First, customer expectations have shifted. Contractors and fabricators who buy steel also buy everything else online. They expect real-time availability, fast quotes, digital documentation, and order tracking. The service center that cannot provide a PDF quote within an hour feels slow compared to one that sends it in 12 minutes.
Second, operational complexity is increasing. Service centers are handling more SKUs, more locations, more processing options, and tighter delivery windows than they were ten years ago. Managing that complexity with spreadsheets and phone calls hits a ceiling. Technology raises the ceiling.
Third, the data advantage is becoming visible. Service centers that track margin at the order level, analyze customer buying patterns, and optimize inventory based on demand signals make better decisions than those running on intuition. The gap between data-informed and data-blind is widening.
What These Roles Look Like
The technology roles appearing at steel companies do not look like traditional IT. They are not help desk technicians or network administrators. They are people who can bridge the gap between business operations and modern software.
At larger companies like Nucor and Reliance, the roles are strategic: VP of Digital Transformation, Director of Data Analytics, Head of Innovation. These people report to the C-suite and have budgets to deploy new systems, build integrations, and develop proprietary tools.

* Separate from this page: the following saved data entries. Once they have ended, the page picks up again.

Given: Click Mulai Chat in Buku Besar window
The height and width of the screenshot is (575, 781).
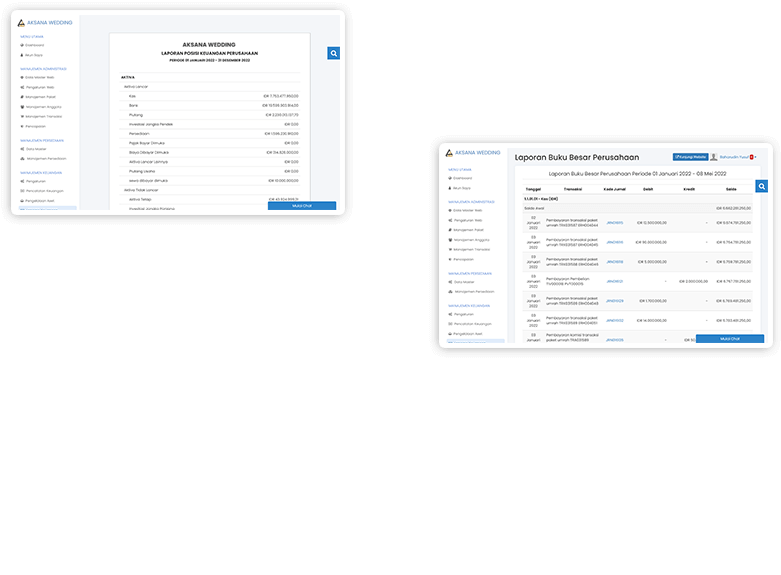Looking at the screenshot, I should pyautogui.click(x=729, y=339).

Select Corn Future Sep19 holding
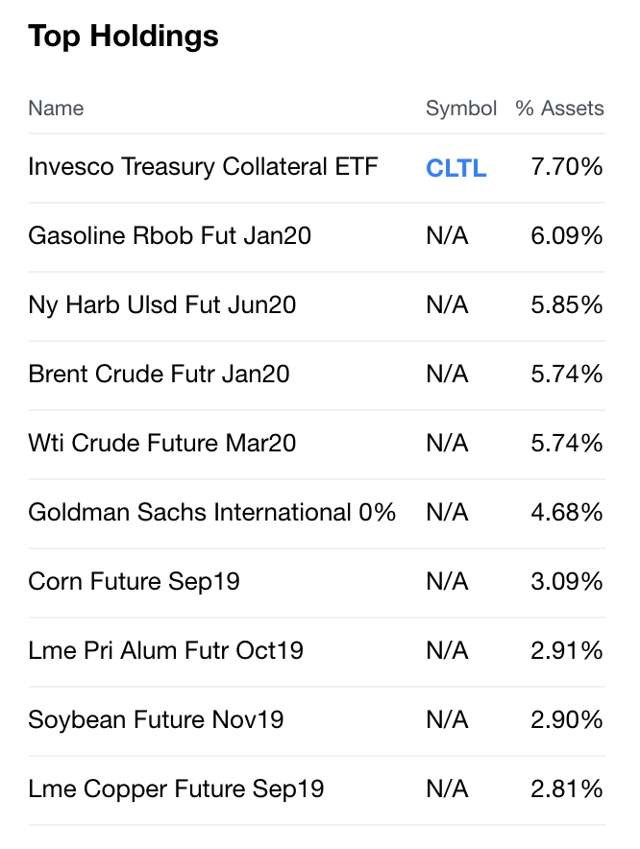134,581
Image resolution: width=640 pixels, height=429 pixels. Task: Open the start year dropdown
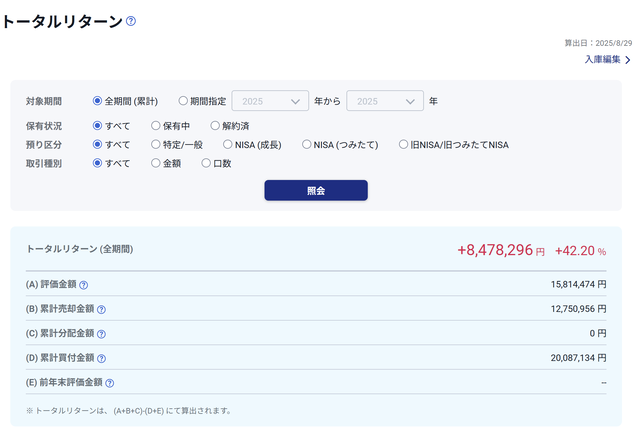270,101
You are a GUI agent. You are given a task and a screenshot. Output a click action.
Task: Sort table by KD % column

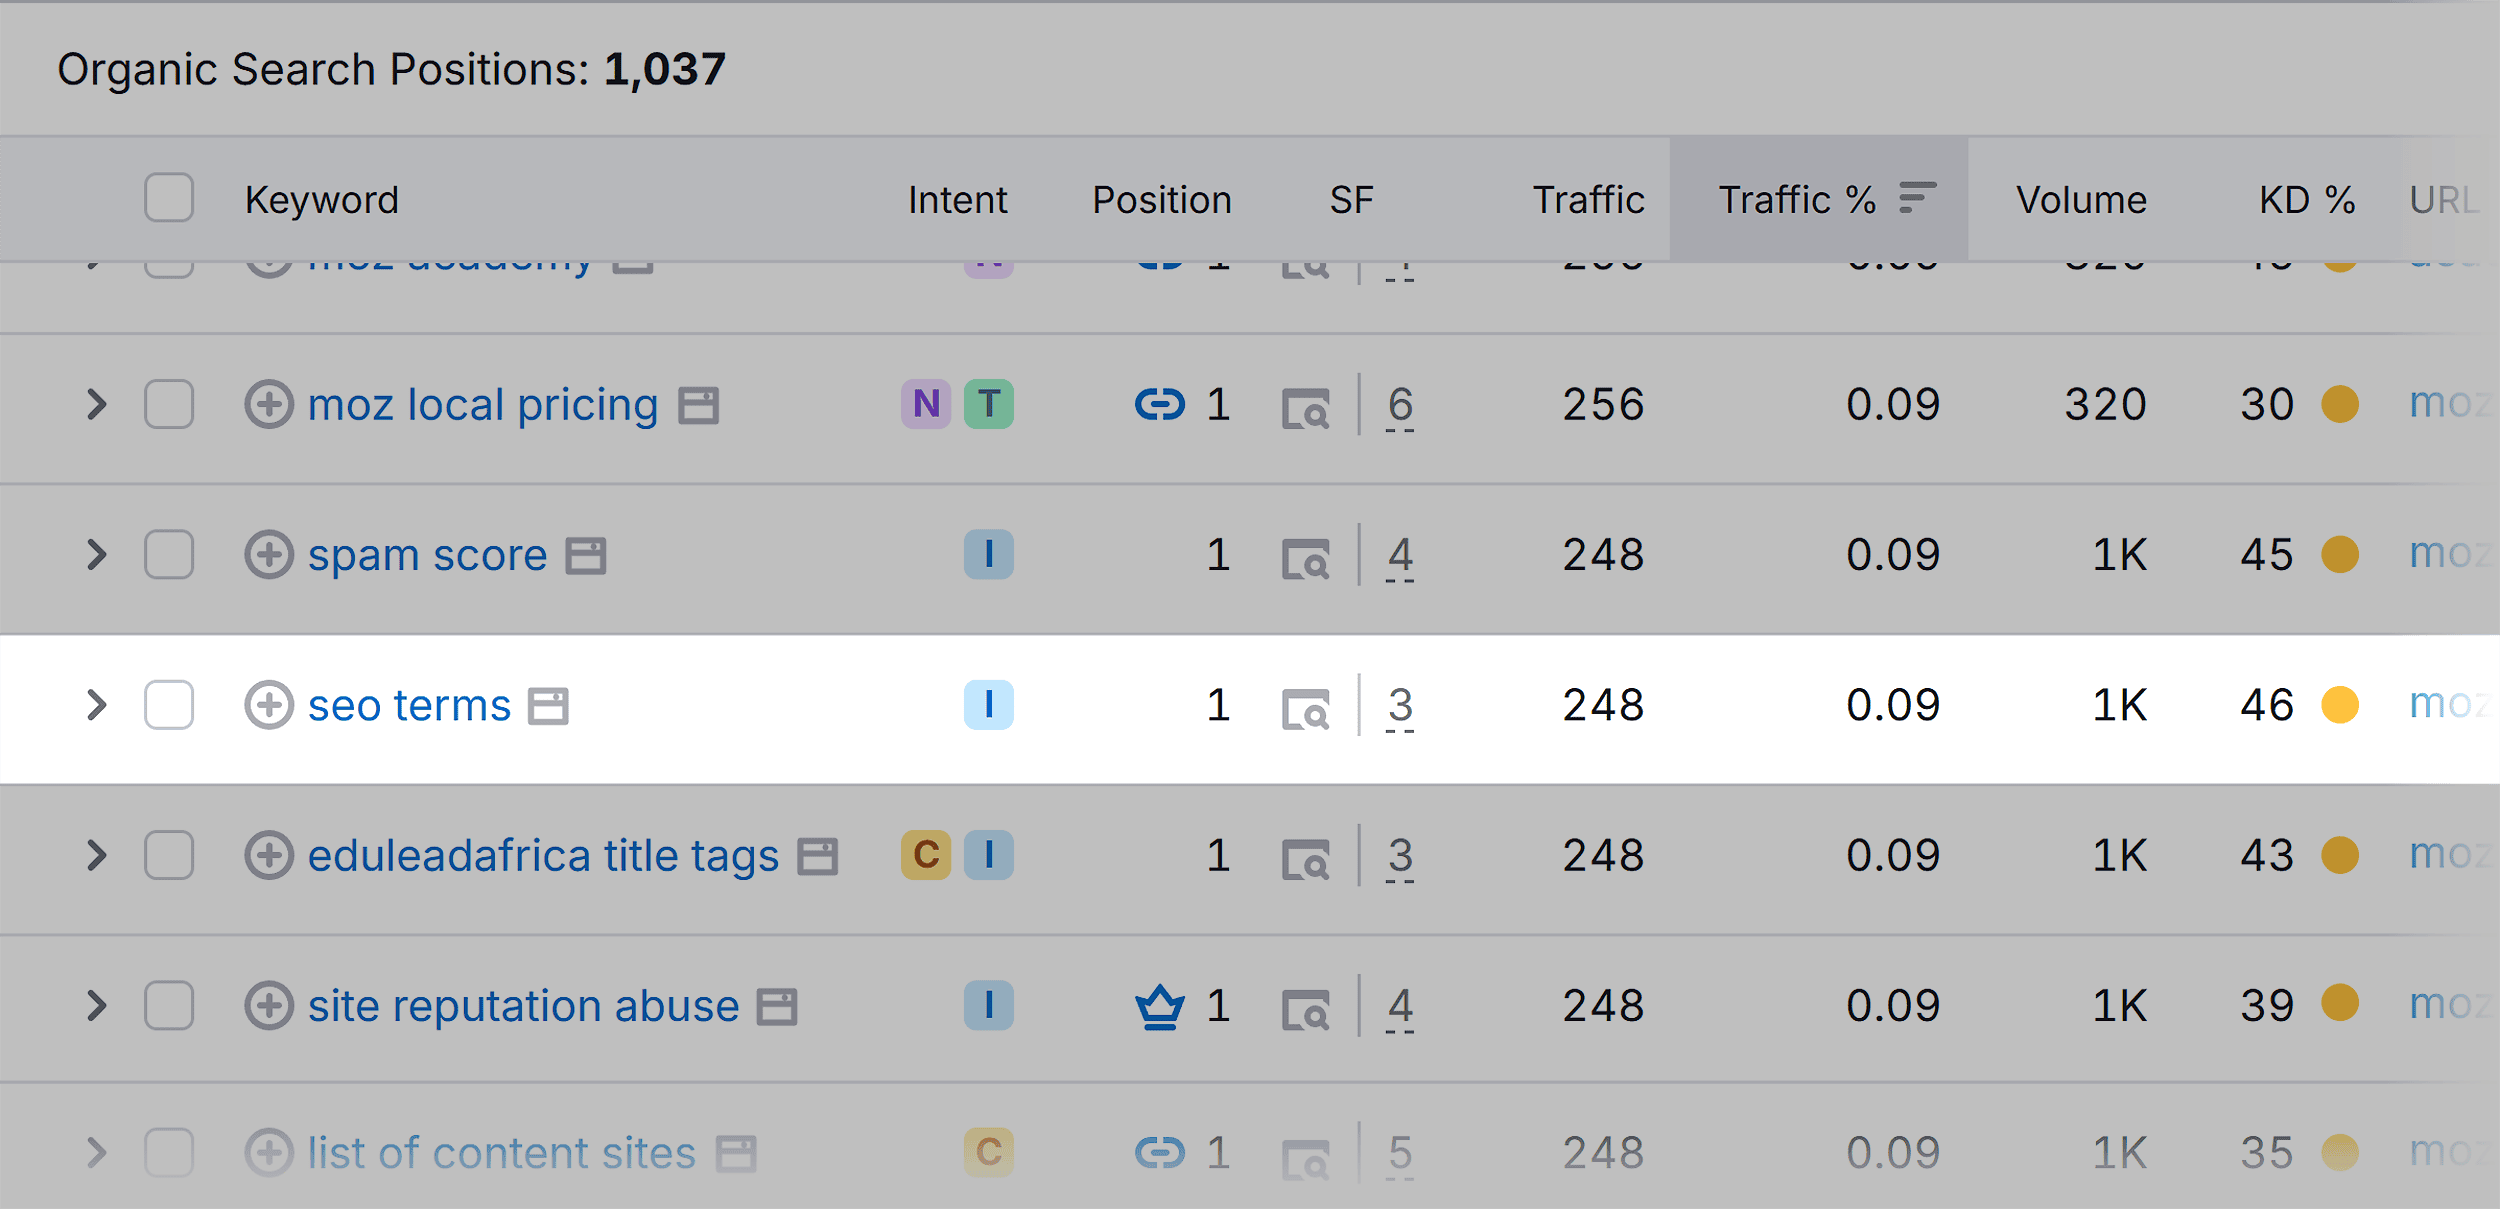click(2307, 200)
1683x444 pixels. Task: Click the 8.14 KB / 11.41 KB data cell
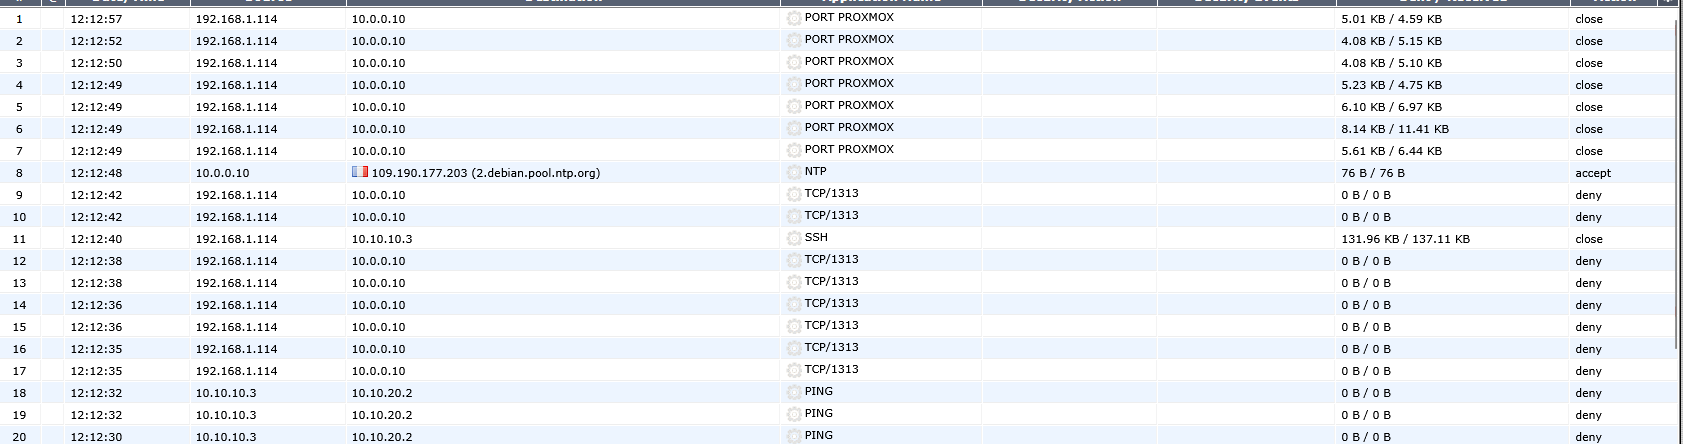pyautogui.click(x=1394, y=129)
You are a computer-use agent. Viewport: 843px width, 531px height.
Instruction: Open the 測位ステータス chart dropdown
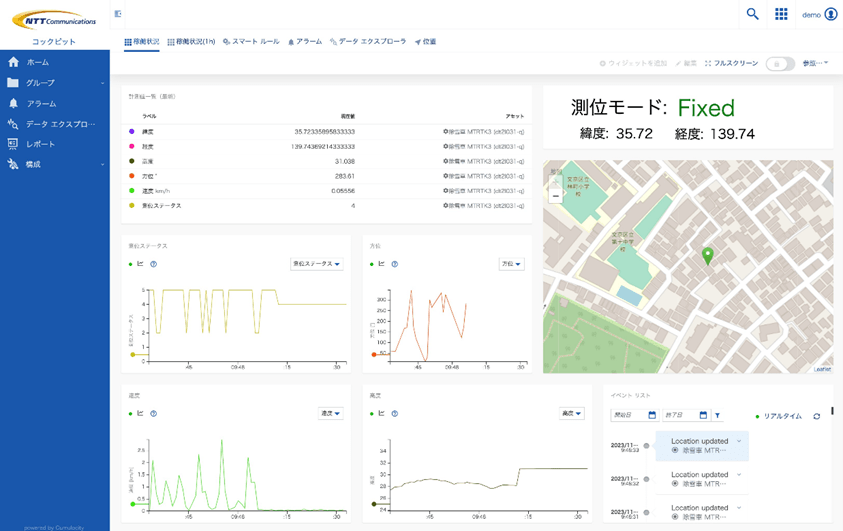[316, 264]
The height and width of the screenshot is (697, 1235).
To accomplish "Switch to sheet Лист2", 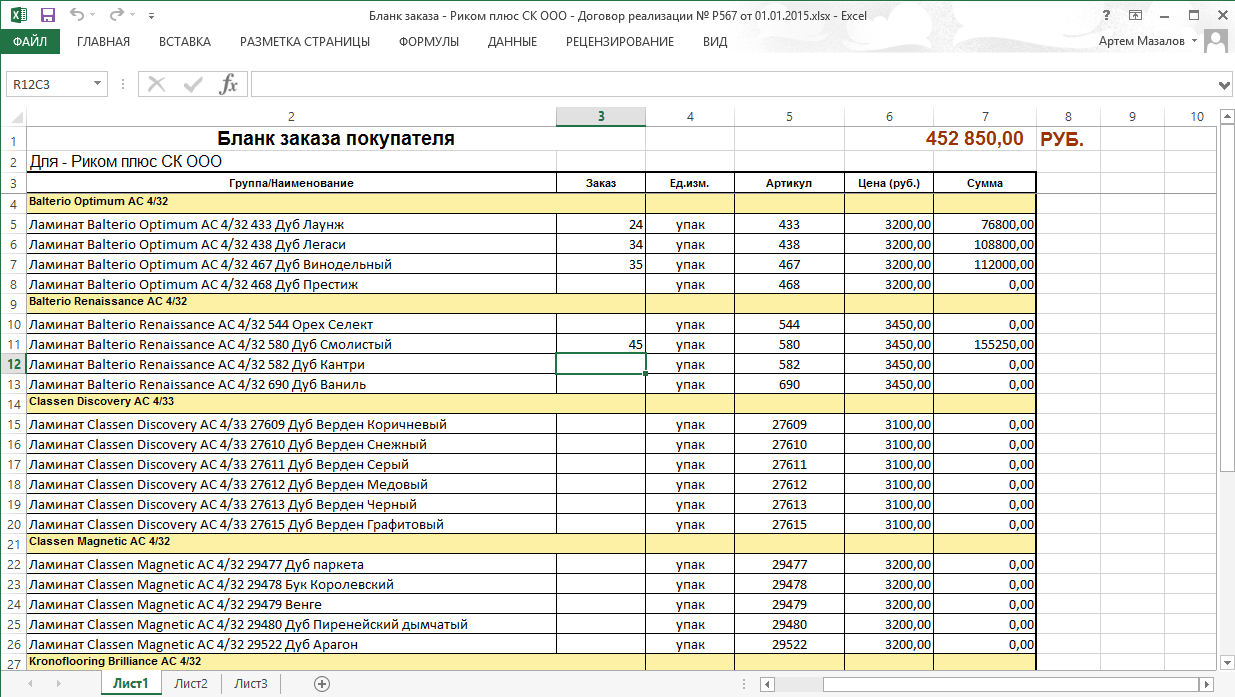I will [x=190, y=684].

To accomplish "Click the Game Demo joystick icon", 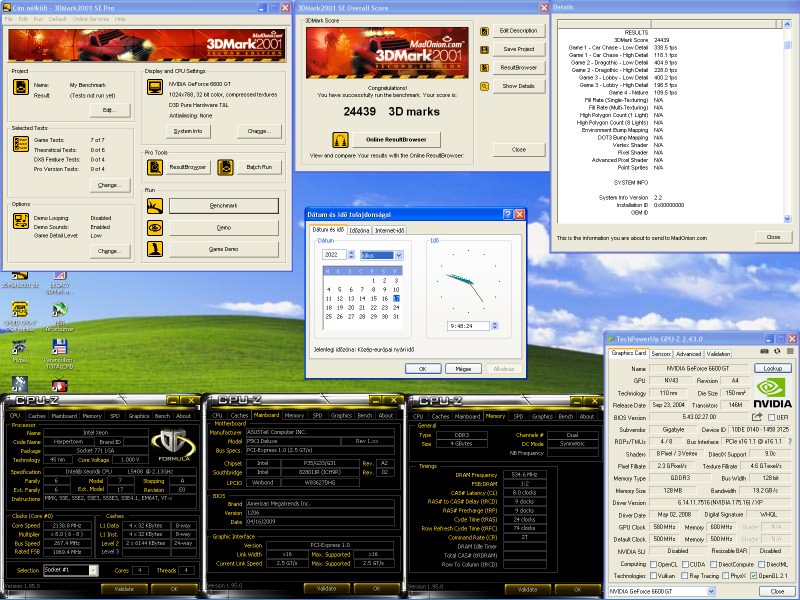I will pos(155,249).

At mid-size service centers, the role is more practical: someone who can evaluate software vendors, manage an implementation, train the team, and build the reports and dashboards that management needs. They might have a title like Operations Technology Manager or Business Systems Analyst. They need to understand both the steel business and the technology landscape.
The hardest part is finding people with both skill sets. Software engineers who understand steel distribution workflows are rare. Steel industry veterans who can evaluate technology architecture are equally rare. The companies that find and develop this talent gain a significant advantage.
The Alternative: Built-In Expertise
Most service centers cannot afford to hire a CTO. A mid-size operation doing $30 million to $100 million in revenue does not have the budget or the organizational structure for a dedicated technology executive. That is normal. Restaurants do not hire CTOs either. They use Toast.
The alternative to hiring technology talent is choosing software that brings the technology expertise built in. A platform designed for steel distribution by people who understand the industry eliminates the need for internal translation between business requirements and technical implementation.
When the software already knows that inventory is dimensional, pricing runs on CWT, remnants need tracking, and MTRs tie to heat numbers, the service center does not need someone to configure and customize a generic system. The domain knowledge is in the product.
What This Signals About the Future
Every industry goes through this transition. Construction did it with Procore. Restaurants did it with Toast. Healthcare did it with Epic and Athena. At some point, the industry leaders recognize that technology is not a support function. It is a strategic capability.
The steel companies hiring software engineers today are placing a bet on the future. They believe that the ability to collect, analyze, and act on data faster than competitors will determine who wins the next decade. Based on what we see across every other industry that has gone through this transition, they are right.
For service center owners who are not ready to hire a technology executive, the first step is simpler: choose tools that were built by people who understand your business. The technology expertise you cannot afford to hire should already be embedded in the software you use.